= Gifford A. Cochran =

American entrepreneur and sportsman

Gifford A. Cochran (died 1930) was an American entrepreneur and sportsman from New York City. During the latter part of the 19th century and the first decades of the 20th century, he became wealthy in the carpet making industry.

==Racing life==
Gifford was a major owner of Thoroughbred racehorses and in 1925, with two different horses, he won two of the most prestigious races in the United States, the Kentucky Derby and the Preakness Stakes.

Cochran maintained a stable at Long Island's Belmont Park and in 1915 set up a stable in New Orleans for winter racing. In the mid-1910s, William Midgley trained for Cochran then in the early 1920s Edward Evans and later former star jockey Frank Keogh.

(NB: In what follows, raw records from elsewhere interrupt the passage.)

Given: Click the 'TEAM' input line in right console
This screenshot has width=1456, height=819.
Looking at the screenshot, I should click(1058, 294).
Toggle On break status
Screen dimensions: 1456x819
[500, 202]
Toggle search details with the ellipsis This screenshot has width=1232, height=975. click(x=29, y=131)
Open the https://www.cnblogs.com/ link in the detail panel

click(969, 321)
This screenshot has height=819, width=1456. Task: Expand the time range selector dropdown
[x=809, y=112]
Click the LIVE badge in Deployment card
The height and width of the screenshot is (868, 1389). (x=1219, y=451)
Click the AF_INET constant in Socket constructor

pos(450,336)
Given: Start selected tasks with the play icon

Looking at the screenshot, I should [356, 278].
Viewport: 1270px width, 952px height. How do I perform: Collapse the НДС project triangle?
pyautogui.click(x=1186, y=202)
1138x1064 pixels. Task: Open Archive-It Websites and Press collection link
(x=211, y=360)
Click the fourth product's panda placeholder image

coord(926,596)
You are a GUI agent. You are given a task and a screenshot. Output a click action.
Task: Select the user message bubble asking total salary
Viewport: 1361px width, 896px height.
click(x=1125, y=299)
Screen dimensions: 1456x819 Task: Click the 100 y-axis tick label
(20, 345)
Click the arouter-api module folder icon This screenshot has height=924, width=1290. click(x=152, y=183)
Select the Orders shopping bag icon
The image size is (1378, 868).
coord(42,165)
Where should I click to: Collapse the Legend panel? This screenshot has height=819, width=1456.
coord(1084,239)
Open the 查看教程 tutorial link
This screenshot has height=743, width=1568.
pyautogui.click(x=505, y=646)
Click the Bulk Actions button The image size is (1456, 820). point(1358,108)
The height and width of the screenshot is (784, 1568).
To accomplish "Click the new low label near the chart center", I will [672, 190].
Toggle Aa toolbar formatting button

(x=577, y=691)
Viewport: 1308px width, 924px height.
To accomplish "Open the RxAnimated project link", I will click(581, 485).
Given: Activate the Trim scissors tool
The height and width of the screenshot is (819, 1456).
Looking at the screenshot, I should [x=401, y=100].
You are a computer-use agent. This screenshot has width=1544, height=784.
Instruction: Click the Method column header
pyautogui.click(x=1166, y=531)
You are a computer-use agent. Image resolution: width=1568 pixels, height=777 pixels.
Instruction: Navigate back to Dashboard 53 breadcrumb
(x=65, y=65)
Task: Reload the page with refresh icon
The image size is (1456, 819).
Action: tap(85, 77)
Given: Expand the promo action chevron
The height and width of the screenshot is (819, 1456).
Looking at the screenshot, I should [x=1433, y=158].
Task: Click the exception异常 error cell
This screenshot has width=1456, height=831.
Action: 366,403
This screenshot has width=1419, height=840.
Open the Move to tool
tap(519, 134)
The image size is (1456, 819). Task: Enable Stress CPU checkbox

In August 1922, Gifford Cochran purchased Goshawk from Harry Payne Whitney for $50,000. At the time, the son of the U.S. Hall of Fame horse Whisk Broom was considered one of the best two-year-olds in the United States but he failed to perform beyond that age level. Nevertheless, Cochran owned horses that won a number of important New York races:
- Astoria Stakes - Pleione (1915)
- Gazelle Handicap - Fairy Wand (1918), Banksia (1921)
- Travers Stakes - Sun Flag (1924), Dangerous (1925)
- Tremont Stakes - Draconis (1926)
- Champagne Stakes - Healy (1928)
- Dwyer Stakes - Genie (1928)
- Westchester Handicap - Genie (1929)
- Demoiselle Stakes - The Beasel (1929)
- Manhattan Handicap - Flying Heels (1930)
- Hopeful Stakes - Epithet (1930)
- Carter Handicap - Flying Heels (1930, 1931)

However, Cochran's most remembered success came with two different horses in 1925 after Bill Duke returned to America as his trainer. Duke, a future U.S. Hall of Fame inductee had been a champion trainer in France where he had worked since 1888, notably for the Haras du Quesnay racing stable of American Willie K. Vanderbilt, a friend of Gifford Cochran. Under Dukes guidance, Gifford's colt Flying Ebony won the Kentucky Derby and another colt, Coventry, captured the Preakness Stakes. Unfortunately, Cochran's successful partnership with Bill Duke lasted only a short time as Duke died in January 1926 of pneumonia.

==Personal life==
Gifford Cochran married Mabel Heywood Taylor, daughter of Dr. John Madison Taylor. They divorced in 1927. Their son, Gifford Cochran, Jr., was an artist who was married to actress/author Dorothy Fletcher who in the 1930s wrote novels under the pseudonym, Lady Mary Cameron.